Le fils de Laërte, effrayant dans sa rage,
Hors de lui, sans merci, poursuivait le carnage
Lorsque apparut aux nues la déesse Athéna
Dont la voix de sagesse en un mot, l’arrêta :
« Ulysse, maintenant, tu passes la limite
Retiens ton bras de peur que Zeus ne s’irrite !
Mets tout de suite un terme à ton zèle insensé
Ta vengeance est complète, assez de sang versé !»
La déesse aux yeux pers achevait ces paroles
Lorsque, faisant vibrer des hauts cieux la coupole,
Un orage éclata en un sourd grondement
Souligné soudain par un ardent flamboiement :
Un éclair aveuglant qui venait de s’abattre !
Enfin calmé, Ulysse cessa de combattre ;
Le roi d’Ithaque alors retrouva ses esprits.
Les prétendants avaient, pour la plupart, péri.
Ulysse, examinant le funeste spectacle,
Eut en pensée Ilion et son affreux massacre.
Seuls Phémios, l’aède aux chants si mélodieux
Et Madon, le héraut, le précepteur studieux
Aux soins de Télémaque durant son enfance,
Avaient survécu à la terrible vengeance.
Dehors, des serviteurs allongeaient les défunts,
Lavaient le portique et répandaient des parfums.
Quand le terrible Ulysse eut déposé ses armes,
Il vit Pénélope venir à lui en larmes
Elle courait, éperdue, et dans ses bras tomba
Malgré qu’il fut taché par le sang du combat.

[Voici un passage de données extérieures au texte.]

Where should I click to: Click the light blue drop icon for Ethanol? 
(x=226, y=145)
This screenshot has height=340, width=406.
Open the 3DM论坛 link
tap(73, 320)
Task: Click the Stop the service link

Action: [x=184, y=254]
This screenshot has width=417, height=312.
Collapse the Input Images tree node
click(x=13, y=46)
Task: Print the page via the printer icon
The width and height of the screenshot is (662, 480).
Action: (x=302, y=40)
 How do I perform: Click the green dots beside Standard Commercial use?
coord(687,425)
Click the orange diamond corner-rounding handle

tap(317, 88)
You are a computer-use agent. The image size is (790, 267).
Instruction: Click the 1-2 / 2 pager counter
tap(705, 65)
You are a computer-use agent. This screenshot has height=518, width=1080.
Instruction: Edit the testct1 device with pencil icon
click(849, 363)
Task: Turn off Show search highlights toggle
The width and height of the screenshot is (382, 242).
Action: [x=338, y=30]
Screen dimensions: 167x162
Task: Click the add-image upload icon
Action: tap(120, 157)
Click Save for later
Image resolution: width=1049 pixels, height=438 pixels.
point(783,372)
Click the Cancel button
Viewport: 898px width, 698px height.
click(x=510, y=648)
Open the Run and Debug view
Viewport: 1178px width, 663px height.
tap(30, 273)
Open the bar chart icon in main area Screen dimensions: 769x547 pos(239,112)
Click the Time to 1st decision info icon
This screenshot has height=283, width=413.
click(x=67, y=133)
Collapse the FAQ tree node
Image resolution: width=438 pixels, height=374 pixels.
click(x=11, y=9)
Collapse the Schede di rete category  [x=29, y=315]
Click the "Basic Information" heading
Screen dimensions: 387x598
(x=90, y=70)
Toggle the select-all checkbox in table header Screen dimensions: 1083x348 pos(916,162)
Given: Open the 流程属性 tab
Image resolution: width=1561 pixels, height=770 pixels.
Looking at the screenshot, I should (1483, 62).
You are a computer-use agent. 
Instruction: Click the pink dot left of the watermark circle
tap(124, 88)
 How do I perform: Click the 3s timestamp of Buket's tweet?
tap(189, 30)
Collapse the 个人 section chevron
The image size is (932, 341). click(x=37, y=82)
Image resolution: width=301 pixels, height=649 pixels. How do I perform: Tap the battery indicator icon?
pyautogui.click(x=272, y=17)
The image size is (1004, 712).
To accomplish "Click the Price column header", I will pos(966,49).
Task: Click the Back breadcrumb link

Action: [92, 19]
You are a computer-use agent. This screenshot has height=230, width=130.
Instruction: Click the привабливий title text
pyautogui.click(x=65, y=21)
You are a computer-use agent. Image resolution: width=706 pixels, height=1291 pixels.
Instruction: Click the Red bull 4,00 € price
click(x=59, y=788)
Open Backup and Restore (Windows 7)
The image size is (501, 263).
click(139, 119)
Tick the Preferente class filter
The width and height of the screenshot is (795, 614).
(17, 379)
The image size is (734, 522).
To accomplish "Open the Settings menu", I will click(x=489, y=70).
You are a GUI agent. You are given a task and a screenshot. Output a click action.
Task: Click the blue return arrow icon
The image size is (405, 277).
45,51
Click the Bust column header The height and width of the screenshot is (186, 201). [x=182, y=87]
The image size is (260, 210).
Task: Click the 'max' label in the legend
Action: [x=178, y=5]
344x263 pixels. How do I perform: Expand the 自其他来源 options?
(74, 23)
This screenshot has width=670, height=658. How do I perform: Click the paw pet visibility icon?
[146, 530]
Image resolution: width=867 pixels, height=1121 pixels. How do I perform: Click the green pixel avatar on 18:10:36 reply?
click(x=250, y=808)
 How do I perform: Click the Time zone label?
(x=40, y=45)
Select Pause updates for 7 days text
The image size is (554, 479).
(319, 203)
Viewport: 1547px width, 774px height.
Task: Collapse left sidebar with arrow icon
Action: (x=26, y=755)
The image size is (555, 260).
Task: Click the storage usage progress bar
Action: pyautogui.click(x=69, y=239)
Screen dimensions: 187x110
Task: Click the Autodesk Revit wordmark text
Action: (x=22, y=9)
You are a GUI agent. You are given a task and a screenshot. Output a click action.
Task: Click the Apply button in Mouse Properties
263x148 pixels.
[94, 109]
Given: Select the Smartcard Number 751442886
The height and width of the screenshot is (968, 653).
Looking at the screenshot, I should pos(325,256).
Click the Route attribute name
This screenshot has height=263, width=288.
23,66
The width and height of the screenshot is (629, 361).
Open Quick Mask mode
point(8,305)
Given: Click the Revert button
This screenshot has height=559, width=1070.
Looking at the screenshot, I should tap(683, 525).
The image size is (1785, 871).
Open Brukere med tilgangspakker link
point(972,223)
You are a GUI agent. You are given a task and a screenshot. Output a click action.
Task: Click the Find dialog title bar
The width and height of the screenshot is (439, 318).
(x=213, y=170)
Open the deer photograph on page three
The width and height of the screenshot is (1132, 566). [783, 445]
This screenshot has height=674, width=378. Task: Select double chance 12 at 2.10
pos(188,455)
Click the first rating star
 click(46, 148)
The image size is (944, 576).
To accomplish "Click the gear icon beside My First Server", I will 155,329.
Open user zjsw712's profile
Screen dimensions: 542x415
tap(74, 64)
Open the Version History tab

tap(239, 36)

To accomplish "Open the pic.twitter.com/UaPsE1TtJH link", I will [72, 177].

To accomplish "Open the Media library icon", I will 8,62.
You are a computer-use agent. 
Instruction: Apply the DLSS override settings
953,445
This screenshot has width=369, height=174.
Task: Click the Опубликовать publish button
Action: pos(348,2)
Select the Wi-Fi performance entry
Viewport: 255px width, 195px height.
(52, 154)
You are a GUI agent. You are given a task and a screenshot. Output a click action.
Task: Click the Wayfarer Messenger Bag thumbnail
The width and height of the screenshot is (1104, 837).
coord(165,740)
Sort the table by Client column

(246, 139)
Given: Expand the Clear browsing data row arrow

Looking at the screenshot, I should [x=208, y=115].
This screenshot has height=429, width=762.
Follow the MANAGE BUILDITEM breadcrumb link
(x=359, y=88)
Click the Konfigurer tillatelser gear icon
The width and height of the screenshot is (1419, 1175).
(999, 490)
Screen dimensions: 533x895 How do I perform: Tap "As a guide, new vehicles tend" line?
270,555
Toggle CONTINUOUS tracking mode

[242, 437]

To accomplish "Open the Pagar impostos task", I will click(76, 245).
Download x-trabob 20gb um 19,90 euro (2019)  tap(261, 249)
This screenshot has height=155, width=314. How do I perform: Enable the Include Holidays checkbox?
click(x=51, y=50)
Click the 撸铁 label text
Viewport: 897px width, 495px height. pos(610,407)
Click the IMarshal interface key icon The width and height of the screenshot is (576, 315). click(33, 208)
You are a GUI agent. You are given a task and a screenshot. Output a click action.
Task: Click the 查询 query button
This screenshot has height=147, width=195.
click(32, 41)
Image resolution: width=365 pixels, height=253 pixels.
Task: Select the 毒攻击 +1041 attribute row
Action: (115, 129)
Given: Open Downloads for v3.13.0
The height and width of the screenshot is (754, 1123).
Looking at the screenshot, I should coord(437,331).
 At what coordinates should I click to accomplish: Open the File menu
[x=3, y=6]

On peut imaginer, après vingt ans d’absence,
Quelle forte émotion et quelle joie intense
Conçurent les époux, à nouveau réunis,
Et leur bonheur de vivre ces instants bénis !
Tous deux partagèrent leurs longues confidences
Racontant les combats, les luttes et les souffrances,
Les rares jours d’espoir et les jours attristants
Que chacun endura pendant ce très long temps.
Pénélope, charmée, buvait avec délice
Les mille aventures que racontait Ulysse.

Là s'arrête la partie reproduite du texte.